When I moved to my current house, I brought along a potted rosemary plant that I had had for several years. It had always struggled thru winters because of the dry air from the wood stove, but it had always come back once the humidity started rising in the house.
However, the first winter here, it was doomed. Although pellet stoves (which I installed January 2014) don't dry out the air and I had humidifiers going, the house was so air porous that it was extremely dry in this house. The poor plant crisped up, dropped all its needle-type foliage, and never came back.
This past August or September, I stopped at the local Agway for some reason, and they had a couple of left-over seedling pots containing rosemary plants. Since all their plants were on sale, I decided to take one.
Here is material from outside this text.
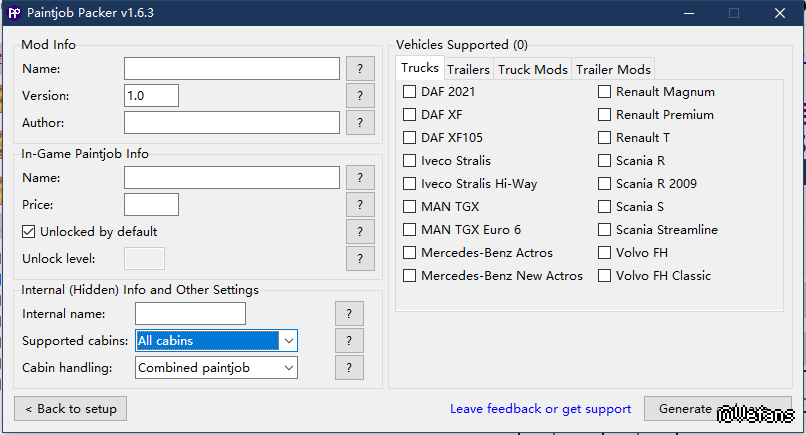Expand the Supported cabins dropdown
The width and height of the screenshot is (806, 435).
coord(288,341)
I potted it up and left it out on the back porch until it got cold out, then placed it in the bathroom window. I had hopes that it would fare better than the last one because I've tightened up the house (less air leakage), it would be in a room that was humid at least once per day, and I had new windows installed the summer of 2014. What do new windows have to do with it? Well, the bathroom window is a "garden" window - which in effect is a tiny bay window. With a window covering in place that little area is a bit cooler and hopefully keeps a bit more humidity in that area.
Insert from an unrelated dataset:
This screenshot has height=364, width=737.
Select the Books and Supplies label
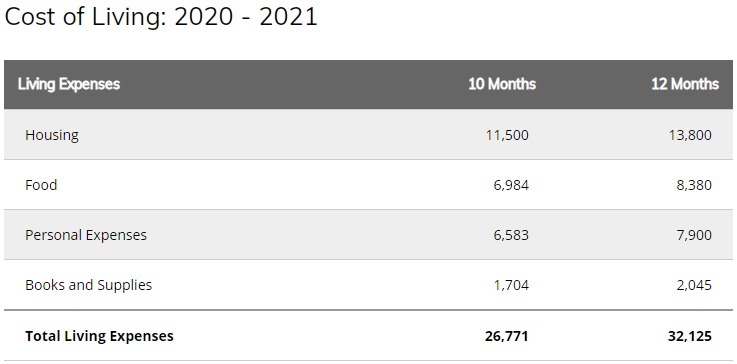(88, 285)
Well, so far the plant seems to be happy and healthy. Although that window area is in the low 60's (I'm guessing - it is cooler than the bedroom, which stays between 65 and 67), the leaves have stayed green and wonder of wonders, it bloomed. I didn't even know rosemary had blooms as my other plant never did so. I couldn't get great pictures, but the blooms are tiny and by the time I saw them, they were past prime, with some dropped petals.
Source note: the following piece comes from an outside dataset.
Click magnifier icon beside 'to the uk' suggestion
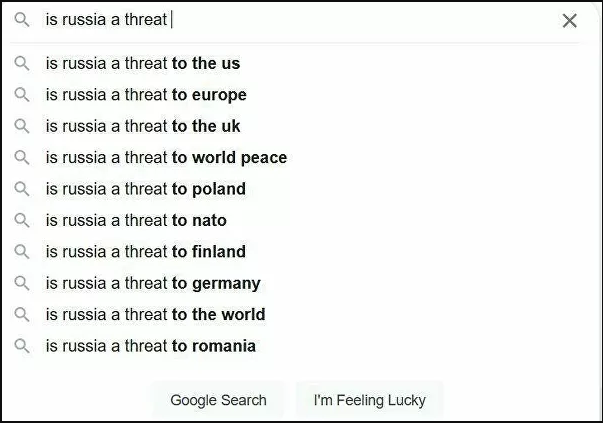This screenshot has height=423, width=603. [22, 126]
There was another stalk that had blooms that had already dropped all their petals too. Next winter, I have to remember to be on the look out for the full blooms.
EDIT: After taking the thermometer from the bedroom and placing it in the bathroom window for about 10 minutes (not enough time for it to truly stabilize), the temp is showing 59* - on a morning where it is 30* outside. I would imagine it gets colder as the outside temp drops.
That's an interesting experiment that you have going, there. In Green Thumbs, I need your help., I show the rosemary plant that survived a few winters in our warmer zone and, in a comment, you say that your own rosemary plant was 5 years old at the time (October 2013).
I doubt that the rosemary that I planted last spring will survive this winter. It isn't looking all that well.
Posted by: Cop Car | February 02, 2020 at 10:11 AM
P.S. I failed to say how pretty your current plant is and that I don't recall whether my previous plant was ever caught blooming (although, I want to say "yes".)
Posted by: Cop Car | February 02, 2020 at 10:12 AM
Is that rosemary inside? Mine have been potted, spending temps above 30* outside, then brought inside for colder weather. If yours is inside, what is happening that makes you think it won't survive?
Although rosemary can survive down to the occasional 10-20* temps, if the ground freezes hard, or there are a lot of temp swings, then it will have a tough time. It may eventually lose enough vitality that it can no longer survive. It is a Mediterranean plant after all.
Posted by: bogie | February 02, 2020 at 04:17 PM
Outside - under the edge of the back porched - not far from the Magic Plant.